## Material provided

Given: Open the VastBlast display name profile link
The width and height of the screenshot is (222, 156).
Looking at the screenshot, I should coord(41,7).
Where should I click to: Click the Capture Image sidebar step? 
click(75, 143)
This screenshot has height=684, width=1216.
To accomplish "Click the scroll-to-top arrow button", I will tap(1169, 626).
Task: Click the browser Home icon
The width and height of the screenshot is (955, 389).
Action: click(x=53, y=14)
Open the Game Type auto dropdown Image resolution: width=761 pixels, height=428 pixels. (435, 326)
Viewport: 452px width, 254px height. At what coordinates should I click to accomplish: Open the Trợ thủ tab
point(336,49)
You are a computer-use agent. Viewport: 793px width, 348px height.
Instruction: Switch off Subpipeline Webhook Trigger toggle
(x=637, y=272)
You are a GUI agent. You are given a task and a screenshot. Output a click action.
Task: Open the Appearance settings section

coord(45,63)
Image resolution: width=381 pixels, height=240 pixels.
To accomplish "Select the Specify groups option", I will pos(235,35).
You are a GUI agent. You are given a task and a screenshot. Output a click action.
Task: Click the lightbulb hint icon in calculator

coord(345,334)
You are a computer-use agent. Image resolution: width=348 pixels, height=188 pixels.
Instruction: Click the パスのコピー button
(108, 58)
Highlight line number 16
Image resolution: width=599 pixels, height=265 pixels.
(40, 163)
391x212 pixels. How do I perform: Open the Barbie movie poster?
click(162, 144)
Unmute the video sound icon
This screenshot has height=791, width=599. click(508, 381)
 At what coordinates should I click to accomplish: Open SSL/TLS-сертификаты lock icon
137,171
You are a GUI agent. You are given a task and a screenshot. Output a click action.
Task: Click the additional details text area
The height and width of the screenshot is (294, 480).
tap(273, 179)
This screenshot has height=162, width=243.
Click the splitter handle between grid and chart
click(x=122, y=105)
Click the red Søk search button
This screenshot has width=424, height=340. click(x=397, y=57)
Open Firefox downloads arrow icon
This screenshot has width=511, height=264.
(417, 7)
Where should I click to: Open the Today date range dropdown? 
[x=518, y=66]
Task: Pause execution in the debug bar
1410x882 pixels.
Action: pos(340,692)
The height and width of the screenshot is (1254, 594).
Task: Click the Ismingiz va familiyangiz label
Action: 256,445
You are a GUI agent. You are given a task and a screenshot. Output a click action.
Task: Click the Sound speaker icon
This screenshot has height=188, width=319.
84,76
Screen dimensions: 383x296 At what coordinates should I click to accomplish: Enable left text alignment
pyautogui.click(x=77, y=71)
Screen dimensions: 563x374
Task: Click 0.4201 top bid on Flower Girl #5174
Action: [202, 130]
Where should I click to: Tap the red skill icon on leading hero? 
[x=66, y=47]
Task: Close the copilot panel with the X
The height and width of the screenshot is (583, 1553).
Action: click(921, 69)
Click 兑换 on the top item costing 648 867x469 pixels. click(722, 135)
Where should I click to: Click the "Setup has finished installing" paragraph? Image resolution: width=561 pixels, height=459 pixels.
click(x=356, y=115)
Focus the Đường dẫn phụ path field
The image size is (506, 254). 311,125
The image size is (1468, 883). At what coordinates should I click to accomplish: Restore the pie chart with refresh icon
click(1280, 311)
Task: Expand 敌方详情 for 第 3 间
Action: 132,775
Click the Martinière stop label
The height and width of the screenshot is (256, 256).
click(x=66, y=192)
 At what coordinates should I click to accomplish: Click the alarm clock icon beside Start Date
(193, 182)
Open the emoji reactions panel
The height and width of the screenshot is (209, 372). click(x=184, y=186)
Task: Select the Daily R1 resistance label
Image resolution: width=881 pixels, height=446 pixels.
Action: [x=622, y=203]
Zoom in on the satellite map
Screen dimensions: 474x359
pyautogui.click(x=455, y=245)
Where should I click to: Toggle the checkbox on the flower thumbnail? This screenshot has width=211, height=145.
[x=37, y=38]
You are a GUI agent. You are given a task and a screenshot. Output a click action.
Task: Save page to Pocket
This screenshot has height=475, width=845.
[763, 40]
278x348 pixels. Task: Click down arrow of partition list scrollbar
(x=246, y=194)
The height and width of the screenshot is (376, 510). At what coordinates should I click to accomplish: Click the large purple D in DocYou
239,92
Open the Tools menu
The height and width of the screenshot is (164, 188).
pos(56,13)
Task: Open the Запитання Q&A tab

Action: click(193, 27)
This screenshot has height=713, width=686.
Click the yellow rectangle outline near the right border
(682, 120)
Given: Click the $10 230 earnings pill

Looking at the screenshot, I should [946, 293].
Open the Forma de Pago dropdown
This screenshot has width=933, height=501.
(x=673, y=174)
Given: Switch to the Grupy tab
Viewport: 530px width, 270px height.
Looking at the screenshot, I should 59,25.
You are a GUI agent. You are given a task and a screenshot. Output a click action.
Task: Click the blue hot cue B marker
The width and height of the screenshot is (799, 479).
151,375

## What to do
State how many lines in the material above hold the word "Select". Add nothing else.

## Answer to the exercise
2